For those not familiar with their gospel, Old Time Relijun are a three-piece sect intent on moving your pelvis to their raw, dirty post-punk-meets-funk swagger and freeing your mind with flaming poetry overflowing with potently unconventional and unsavoury imagery. Lead singer Arrington de Dionyso plays a squonk sax solo like nobody’s business and barks out his sermons Beefheart-ily over the drum n’ bass ka-chug under him. 2012, their seventh album, is the second in a trilogy that began with last year’s Lost Light. The title refers to December 21, 2012, the date the ancient Mayans’ long-term calendar ends, and the day many believe natural life as we know it will cease to exist. Pretty depressing stuff, but it couldn’t feel as true as now. But just like everyone else, Old Time Relijun find ample reason to feel the bass and celebrate, as stand out funk dirges like "Chemical Factory,” "Your Mama Used to Dance” and "Burial Mound” work out in raw worship. De Dionyso’s caterwauling grunts of ecstasy and pain might not please all ears, but the rhythm’s primal groove could move a corpse to wanna fuck.

Any guesses as to what might go down on December 21, 2012? I don’t think it’s just one big thing that’s gonna happen on that day. It’s just a marking point in like the whole transition period, which is already happening right now; it’s just that may be like an apex point for it.

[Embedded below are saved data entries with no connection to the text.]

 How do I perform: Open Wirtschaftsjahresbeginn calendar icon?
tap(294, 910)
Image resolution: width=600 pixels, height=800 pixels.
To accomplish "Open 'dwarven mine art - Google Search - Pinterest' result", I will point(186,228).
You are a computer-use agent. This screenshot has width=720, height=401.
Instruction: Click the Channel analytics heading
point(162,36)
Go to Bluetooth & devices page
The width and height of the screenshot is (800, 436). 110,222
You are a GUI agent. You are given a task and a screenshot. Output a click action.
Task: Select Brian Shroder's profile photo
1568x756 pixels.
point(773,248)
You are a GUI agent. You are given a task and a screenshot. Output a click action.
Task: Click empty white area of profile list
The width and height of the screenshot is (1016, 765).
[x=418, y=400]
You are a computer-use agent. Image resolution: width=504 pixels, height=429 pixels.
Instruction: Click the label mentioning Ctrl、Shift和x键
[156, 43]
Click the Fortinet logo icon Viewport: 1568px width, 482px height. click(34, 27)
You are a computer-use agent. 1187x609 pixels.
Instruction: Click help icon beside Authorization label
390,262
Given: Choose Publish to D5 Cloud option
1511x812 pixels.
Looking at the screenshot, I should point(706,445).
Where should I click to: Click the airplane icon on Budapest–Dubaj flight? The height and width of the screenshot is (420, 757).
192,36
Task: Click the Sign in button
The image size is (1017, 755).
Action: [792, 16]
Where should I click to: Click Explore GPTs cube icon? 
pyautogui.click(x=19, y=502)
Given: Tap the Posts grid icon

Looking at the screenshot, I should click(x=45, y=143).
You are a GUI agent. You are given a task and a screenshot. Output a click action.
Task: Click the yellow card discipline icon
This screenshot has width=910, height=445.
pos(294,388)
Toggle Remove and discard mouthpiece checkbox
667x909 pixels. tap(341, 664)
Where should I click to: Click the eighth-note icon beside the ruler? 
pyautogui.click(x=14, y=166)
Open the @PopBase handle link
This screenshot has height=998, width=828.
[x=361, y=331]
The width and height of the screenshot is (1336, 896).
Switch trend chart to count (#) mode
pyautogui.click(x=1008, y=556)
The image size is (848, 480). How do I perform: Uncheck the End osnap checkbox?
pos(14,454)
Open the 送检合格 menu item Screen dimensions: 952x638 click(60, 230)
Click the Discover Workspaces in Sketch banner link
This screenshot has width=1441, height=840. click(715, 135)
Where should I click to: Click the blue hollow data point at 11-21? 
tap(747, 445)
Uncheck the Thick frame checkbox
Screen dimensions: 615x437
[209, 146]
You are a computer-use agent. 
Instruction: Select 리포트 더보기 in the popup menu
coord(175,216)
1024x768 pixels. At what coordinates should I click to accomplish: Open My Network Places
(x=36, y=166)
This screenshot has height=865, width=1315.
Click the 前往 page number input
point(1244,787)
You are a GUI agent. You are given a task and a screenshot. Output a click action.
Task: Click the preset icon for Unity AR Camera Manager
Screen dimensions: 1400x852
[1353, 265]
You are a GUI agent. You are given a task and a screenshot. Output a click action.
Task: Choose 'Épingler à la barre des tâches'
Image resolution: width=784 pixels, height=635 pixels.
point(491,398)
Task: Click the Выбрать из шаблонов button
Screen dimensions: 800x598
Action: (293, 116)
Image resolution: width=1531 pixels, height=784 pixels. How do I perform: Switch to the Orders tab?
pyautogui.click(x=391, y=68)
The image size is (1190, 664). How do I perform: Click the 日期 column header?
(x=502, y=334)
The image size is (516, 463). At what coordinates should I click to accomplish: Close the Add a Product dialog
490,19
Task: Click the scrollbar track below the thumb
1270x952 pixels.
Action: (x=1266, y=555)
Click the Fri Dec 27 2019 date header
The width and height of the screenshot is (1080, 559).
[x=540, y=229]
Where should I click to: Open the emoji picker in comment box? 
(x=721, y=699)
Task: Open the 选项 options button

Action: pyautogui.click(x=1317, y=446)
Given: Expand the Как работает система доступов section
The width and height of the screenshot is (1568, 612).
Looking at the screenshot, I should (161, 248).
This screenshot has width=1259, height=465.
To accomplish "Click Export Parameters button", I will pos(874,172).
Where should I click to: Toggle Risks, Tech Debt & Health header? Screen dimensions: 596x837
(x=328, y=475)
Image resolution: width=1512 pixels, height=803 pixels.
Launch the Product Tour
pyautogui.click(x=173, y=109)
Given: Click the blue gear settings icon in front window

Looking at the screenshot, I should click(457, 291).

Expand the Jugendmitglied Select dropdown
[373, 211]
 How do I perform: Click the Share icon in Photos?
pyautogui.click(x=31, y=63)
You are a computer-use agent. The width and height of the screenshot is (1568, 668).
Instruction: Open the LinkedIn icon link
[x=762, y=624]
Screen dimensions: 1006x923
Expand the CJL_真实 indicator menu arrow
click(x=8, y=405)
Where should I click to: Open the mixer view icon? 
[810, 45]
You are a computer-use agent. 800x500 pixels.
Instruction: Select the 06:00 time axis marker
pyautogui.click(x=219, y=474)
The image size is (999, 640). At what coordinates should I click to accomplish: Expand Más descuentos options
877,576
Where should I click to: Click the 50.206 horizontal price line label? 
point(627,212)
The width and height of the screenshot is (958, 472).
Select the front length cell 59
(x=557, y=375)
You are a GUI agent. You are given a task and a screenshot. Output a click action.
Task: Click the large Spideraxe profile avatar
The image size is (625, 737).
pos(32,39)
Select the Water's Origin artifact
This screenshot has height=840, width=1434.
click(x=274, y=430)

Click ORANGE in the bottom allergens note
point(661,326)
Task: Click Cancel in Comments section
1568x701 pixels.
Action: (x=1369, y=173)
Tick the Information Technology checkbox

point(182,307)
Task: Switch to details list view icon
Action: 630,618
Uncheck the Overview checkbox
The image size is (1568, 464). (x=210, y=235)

Do you feel civilisation is headed for certain collapse? Yeah. Civilisation has kinda built itself up on some really wobbly legs and you know, people go on and on about how the earth and all that is out of balance and what have you. It’s not really something I’m too worried about in terms of the long-term. It’s out of balance in a way that it just has to correct itself someway, but the problem is that to correct itself it might have to turn completely inside out or upside down or move backwards in some way. For a while it’s gonna be a calamitous ride for anybody who’s in the middle of that, and I feel that music and art are really wonderful means of preparing ourselves mentally, physically and spiritually for the kind of rapid changes we’re going to be facing in society.